▶ _MATERIALS PROVIDED_:
◆ ◆ ◆ ◆ ◆ ◆ ◆
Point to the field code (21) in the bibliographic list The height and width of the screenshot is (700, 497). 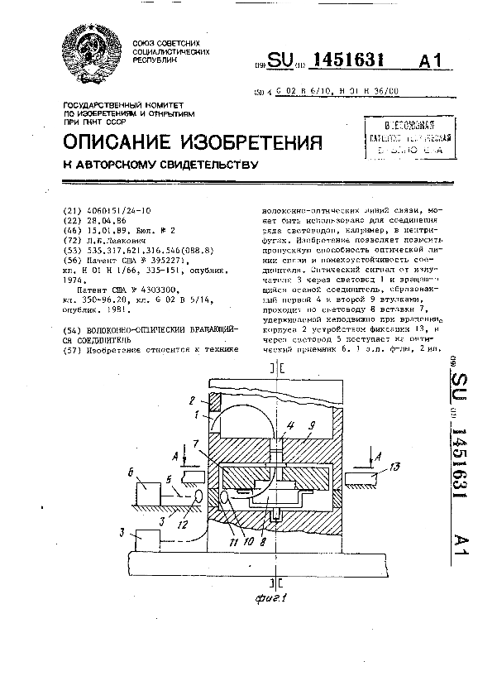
◆ ◆ ◆ ◆ ◆ ◆ ◆
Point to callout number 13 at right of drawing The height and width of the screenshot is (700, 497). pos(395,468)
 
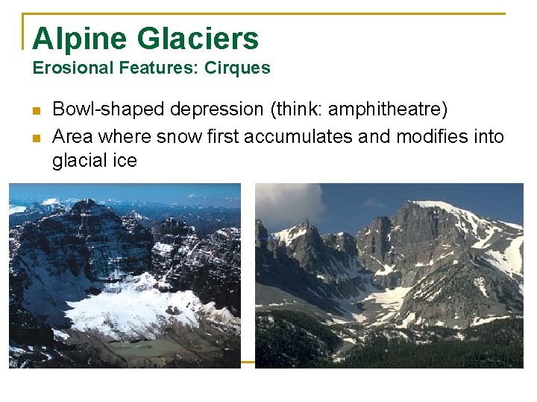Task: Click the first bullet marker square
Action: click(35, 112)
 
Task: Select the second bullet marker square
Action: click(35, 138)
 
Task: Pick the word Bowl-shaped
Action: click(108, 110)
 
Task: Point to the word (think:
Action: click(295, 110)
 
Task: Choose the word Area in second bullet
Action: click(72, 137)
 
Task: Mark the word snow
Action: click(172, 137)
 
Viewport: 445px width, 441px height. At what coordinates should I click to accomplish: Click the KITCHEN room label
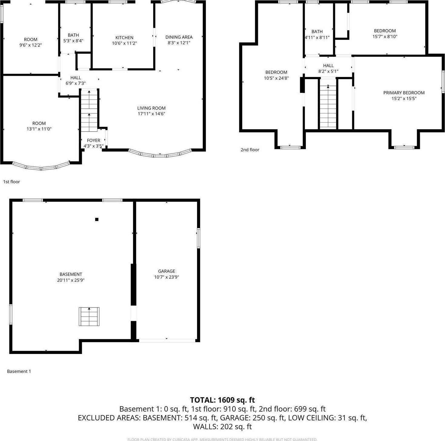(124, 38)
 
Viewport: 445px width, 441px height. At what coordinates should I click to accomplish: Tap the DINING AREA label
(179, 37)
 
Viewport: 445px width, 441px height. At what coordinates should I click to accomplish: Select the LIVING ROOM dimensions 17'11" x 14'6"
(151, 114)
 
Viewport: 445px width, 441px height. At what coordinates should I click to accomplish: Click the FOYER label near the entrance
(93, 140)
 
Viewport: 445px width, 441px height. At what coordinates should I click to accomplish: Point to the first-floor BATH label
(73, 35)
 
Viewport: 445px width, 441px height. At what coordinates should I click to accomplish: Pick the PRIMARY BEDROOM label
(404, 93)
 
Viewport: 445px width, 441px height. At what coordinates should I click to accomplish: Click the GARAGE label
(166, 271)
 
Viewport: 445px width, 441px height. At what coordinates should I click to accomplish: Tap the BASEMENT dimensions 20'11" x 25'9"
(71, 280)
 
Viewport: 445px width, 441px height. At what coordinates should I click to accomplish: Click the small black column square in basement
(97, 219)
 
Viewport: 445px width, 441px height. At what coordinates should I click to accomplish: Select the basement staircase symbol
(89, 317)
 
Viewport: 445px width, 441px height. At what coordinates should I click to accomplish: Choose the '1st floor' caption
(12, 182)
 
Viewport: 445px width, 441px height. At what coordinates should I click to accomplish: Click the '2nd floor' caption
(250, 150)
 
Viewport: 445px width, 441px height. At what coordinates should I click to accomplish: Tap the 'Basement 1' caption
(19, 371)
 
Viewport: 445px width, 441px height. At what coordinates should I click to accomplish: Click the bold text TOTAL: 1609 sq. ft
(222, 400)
◆ ◆ ◆ ◆ ◆ ◆ ◆
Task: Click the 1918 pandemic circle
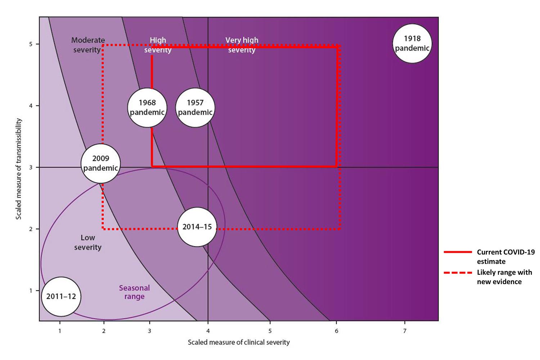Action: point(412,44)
◆ ◆ ◆ ◆ ◆ ◆ ◆
▶ _WHAT TO DO_: Count the lines in the data above that contain the word "dimensions" and give only the number.

▶ _FINAL RESULT_: 2